And good was their reason, for, as they knew, "He has eleven men's wit and twelve men's strength," and of all foes to meet, none was so terrible, none so full of craft. Men tell of two hunters who saw one by a pool and stole up behind a rock. When they peered over there was no bear there, nothing but a brown leaf drifting across the pool. Then, as they looked, the leaf disappeared behind the bank, and without a sound the head of that bear slipped out of the water right there, and rose inch by inch to get a good look at the watchers. Then back it slipped again, down, down, till only the tip of the nose was left, and once more there was nothing to be seen but what seemed a brown leaf drifting across the water.

Well the great beast on the floe knew what was to be found in good time beneath that snow crust, and his long-haired paws had made no sound when he first had crept like a shadow to the spot. Now at last the time had come. The first faint tinkle of water lapping in the hole had caught his watchful ear. Yet still he waited; waited while the breathing grew plainer as the snow grew thin; raised himself ever so slowly and rustleless, and until the first little whiff of steam burst through; then--then--down on each side plunged the resistless sets of curved daggers! down between plunged the wolf-trap mouth, and with an ease that would make one forget how heavy a seal is, this one was flirted out of his hole and sent rolling yards away, only to be pounced on a second later, with an exultant roar that echoed from berg to berg until a great fragment split off from one and crashed into splinters at its base. Then the echoes were fine indeed as they rumbled along the glittering plain.

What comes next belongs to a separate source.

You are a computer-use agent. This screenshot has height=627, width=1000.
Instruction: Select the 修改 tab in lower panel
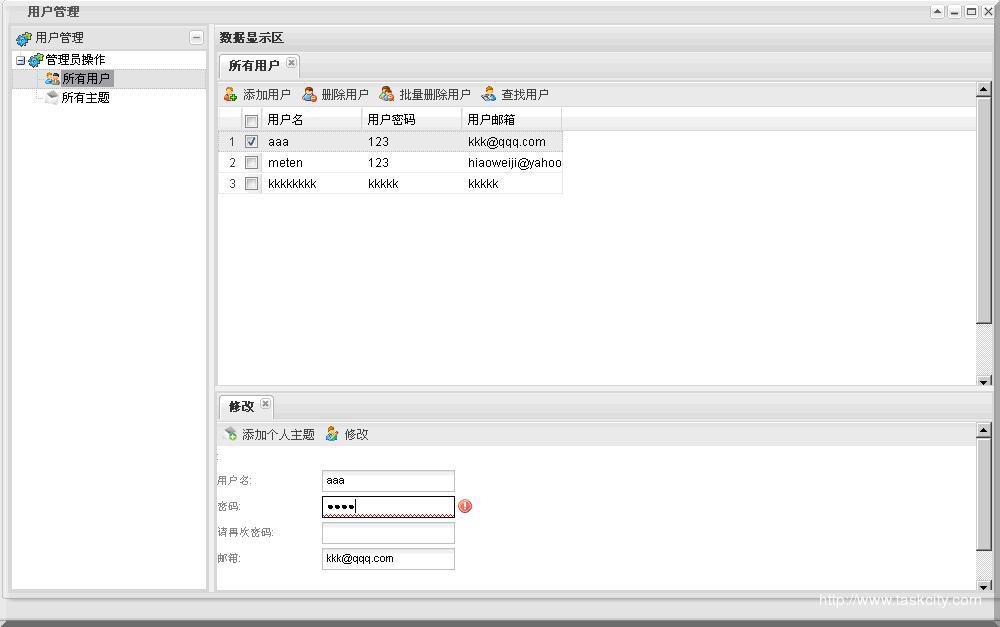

The bear enjoyed his dinner. He had waited long for it and so perhaps deserved it. But it was not wise of him to pay it quite such close attention, and for the moment fail to keep ears or eyes alert to other things. Even as it was, however, a sound caught his attention--an odd, hissing, whistling noise,--and he raised his long, snaky neck and head, now dyed a brilliant red, and dripping frightfully. Yes, he was not mistaken. Something was coming, and he stirred uneasily. Not that he was afraid,--of what living creature in those days was a Rider of the Berg ever afraid?--but he might have to fight for his dinner. Perhaps he remembered meeting such a creature once before and the fight that came of it. It was a good dinner that followed, but it was many days before certain wounds of his own had healed; at all events, it was well to be ready.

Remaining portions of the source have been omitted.